• _TEKST DO ANALIZY_:
----------
Naukowcy odkryli, że śmiech uwalnia w mózgu substancję, która jest podobna do morfiny. Stanowi ona swego rodzaju wewnętrzne „znieczulenie”, pomagając organizmowi się zrelaksować i jednocześnie zgromadzić energię do walki z chorobą.
Po przeczytaniu całej dostępnej literatury na temat wpływu emocji na zdrowie, Cousins uznał, że jeśli chce pozostać przy życiu, nie ma prawa pozostawać w roli człowieka biernie oczekującego na własną śmierć. Po prostu musiał zacząć działać. Nie było to łatwe. Kiedy leżysz bez ruchu, przykuty do łóżka, z każdym bolącym stawem, nie ma czasu na śmiech. Cousins jednak już wcześniej zaczął opracowywać plan leczenia.
Mimo sprzeciwu lekarzy, którzy uważali, że jest „beznadziejnie chory”, Cousins został wypisany ze szpitala i przeniesiony do pokoju hotelowego, gdzie nic nie przypominało mu o chorobie. Jedyną osobą, która przy nim pozostała, był dr Hitzig, który został jego bliskim przyjacielem. Zaakceptował pomysł Cousinsa, by wykorzystać śmiech do uruchomienia wszystkich reakcji biochemicznych w organizmie. Do pokoju hotelowego wniesiono projektor filmowy wraz z najlepszymi filmami komediowymi i książkami.
Cousins poczuł się niesamowicie szczęśliwy, gdy dziesięć minut choć wymuszonego śmiechu rzeczywiście dało efekt znieczulający, pozwalając mu przespać dwie godziny zupełnie bez bólu.
Po osłabieniu przeciwbólowego efektu śmiechu, pielęgniarka ponownie włączała projektor filmowy lub czytała opowiadania. Trwało to przez kilka dni. Straszliwe bóle przestały dręczyć Cousins. Udowodniono znieczulające działanie śmiechu. Kolejnym krokiem było sprawdzenie, czy śmiech może mieć tak samo korzystny wpływ na układ hormonalny, co mogłoby zmniejszyć autoimmunologiczny proces zapalny.
Aby to ustalić, dr Hitzig pobierał od Cousinsa próbki krwi bezpośrednio przed i po sesji śmiechu. I za każdym razem wyniki badań potwierdzały, że proces zapalny w organizmie był coraz słabszy.
Tymczasem „terapia śmiechem” trwała w najlepsze. Cousins śmiał się przez co najmniej sześć godzin dziennie. Jego oczy były opuchnięte od łez, ale były to łzy uzdrowienia. Dawki leków przeciwzapalnych zmniejszyły się, aż w końcu całkowicie przestał brać leki, w tym środki nasenne - wrócił do niego sen.
----------
• _DOSTARCZONY MATERIAŁ_:
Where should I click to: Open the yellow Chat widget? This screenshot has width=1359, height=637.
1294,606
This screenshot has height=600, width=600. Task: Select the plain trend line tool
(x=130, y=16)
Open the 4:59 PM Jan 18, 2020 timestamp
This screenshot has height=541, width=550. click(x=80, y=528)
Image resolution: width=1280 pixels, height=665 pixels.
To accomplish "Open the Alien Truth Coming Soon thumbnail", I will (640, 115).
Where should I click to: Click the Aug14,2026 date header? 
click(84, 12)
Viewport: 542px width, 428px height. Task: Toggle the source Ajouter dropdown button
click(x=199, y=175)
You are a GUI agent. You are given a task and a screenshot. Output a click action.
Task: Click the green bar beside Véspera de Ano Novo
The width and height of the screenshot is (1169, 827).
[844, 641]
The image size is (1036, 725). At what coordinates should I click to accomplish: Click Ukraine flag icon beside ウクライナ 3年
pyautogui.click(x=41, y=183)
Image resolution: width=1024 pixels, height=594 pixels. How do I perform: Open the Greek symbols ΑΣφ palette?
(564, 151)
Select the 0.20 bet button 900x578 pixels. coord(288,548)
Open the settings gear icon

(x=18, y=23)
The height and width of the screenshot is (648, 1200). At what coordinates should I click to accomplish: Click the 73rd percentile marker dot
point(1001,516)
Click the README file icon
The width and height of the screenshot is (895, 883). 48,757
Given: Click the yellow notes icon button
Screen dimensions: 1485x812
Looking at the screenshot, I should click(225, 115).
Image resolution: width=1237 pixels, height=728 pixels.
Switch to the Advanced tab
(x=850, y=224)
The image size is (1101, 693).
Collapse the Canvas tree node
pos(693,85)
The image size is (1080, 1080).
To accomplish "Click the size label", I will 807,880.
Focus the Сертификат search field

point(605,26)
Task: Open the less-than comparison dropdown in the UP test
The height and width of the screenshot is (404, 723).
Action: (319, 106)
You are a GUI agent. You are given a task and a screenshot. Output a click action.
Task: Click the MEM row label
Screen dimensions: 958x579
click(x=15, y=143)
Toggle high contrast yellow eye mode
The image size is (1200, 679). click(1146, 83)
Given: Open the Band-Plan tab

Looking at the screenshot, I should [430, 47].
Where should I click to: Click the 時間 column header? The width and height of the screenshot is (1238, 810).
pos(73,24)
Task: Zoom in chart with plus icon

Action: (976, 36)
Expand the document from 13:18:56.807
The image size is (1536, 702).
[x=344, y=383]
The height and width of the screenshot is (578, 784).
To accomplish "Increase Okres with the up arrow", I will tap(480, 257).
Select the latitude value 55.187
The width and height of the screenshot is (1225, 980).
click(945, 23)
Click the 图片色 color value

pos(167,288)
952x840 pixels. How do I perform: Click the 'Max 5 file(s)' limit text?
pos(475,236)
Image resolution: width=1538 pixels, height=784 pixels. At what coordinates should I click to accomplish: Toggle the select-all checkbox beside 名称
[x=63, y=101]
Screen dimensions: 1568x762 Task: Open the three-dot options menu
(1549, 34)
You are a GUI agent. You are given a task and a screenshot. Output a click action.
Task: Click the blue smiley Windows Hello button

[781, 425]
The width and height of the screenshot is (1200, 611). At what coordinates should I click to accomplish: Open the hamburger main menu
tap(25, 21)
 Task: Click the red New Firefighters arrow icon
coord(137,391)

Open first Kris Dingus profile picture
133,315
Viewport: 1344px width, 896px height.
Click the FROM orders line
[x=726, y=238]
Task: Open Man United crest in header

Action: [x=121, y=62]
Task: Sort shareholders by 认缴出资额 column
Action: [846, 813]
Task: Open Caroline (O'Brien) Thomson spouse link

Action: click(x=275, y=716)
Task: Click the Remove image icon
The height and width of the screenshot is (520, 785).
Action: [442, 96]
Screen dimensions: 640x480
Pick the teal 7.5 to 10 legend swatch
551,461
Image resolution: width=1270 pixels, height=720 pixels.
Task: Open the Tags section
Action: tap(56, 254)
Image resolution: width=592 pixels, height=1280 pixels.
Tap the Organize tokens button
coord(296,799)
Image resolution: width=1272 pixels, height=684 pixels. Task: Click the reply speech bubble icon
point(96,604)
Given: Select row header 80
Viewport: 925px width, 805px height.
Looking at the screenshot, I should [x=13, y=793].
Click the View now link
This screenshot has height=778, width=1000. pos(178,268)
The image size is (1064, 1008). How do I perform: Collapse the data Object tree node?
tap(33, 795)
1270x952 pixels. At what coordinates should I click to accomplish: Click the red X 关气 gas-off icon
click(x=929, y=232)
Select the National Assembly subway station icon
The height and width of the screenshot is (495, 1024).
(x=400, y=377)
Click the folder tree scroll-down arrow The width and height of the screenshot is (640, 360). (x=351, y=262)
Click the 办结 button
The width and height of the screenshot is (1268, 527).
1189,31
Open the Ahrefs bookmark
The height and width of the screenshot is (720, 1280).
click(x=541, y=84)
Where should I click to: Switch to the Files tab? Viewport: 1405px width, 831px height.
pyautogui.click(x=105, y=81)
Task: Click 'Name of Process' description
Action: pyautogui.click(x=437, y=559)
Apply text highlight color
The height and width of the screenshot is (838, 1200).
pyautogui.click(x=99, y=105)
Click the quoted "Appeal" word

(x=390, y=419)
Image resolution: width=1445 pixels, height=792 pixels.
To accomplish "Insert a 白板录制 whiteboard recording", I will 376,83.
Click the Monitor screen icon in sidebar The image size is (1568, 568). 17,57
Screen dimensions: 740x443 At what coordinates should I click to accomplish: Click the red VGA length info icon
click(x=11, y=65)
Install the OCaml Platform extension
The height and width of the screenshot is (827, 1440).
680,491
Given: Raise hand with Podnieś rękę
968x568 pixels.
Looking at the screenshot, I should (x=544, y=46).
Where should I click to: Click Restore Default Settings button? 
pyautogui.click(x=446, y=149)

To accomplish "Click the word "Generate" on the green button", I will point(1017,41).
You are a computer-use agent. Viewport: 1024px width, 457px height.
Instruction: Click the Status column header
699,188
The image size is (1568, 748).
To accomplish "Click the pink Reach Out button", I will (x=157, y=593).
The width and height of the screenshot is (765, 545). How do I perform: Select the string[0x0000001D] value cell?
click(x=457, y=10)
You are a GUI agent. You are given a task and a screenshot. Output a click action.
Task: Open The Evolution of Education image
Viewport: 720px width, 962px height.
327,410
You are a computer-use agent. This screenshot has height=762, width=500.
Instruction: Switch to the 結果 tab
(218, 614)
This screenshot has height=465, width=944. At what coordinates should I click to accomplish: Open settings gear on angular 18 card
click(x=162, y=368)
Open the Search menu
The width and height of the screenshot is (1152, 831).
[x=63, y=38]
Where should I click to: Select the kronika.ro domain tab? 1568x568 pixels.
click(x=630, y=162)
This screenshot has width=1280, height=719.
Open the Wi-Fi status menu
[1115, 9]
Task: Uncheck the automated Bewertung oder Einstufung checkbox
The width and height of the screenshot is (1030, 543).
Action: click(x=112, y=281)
----------
• _POLECENIE_:
Proszę przepisać dosłownie z tekstu o terapii śmiechem cały fragment od słów „Po osłabieniu przeciwbólowego” aż do słów „autoimmunologiczny proces zapalny.”.

• _ROZWIĄZANIE_:
Po osłabieniu przeciwbólowego efektu śmiechu, pielęgniarka ponownie włączała projektor filmowy lub czytała opowiadania. Trwało to przez kilka dni. Straszliwe bóle przestały dręczyć Cousins. Udowodniono znieczulające działanie śmiechu. Kolejnym krokiem było sprawdzenie, czy śmiech może mieć tak samo korzystny wpływ na układ hormonalny, co mogłoby zmniejszyć autoimmunologiczny proces zapalny.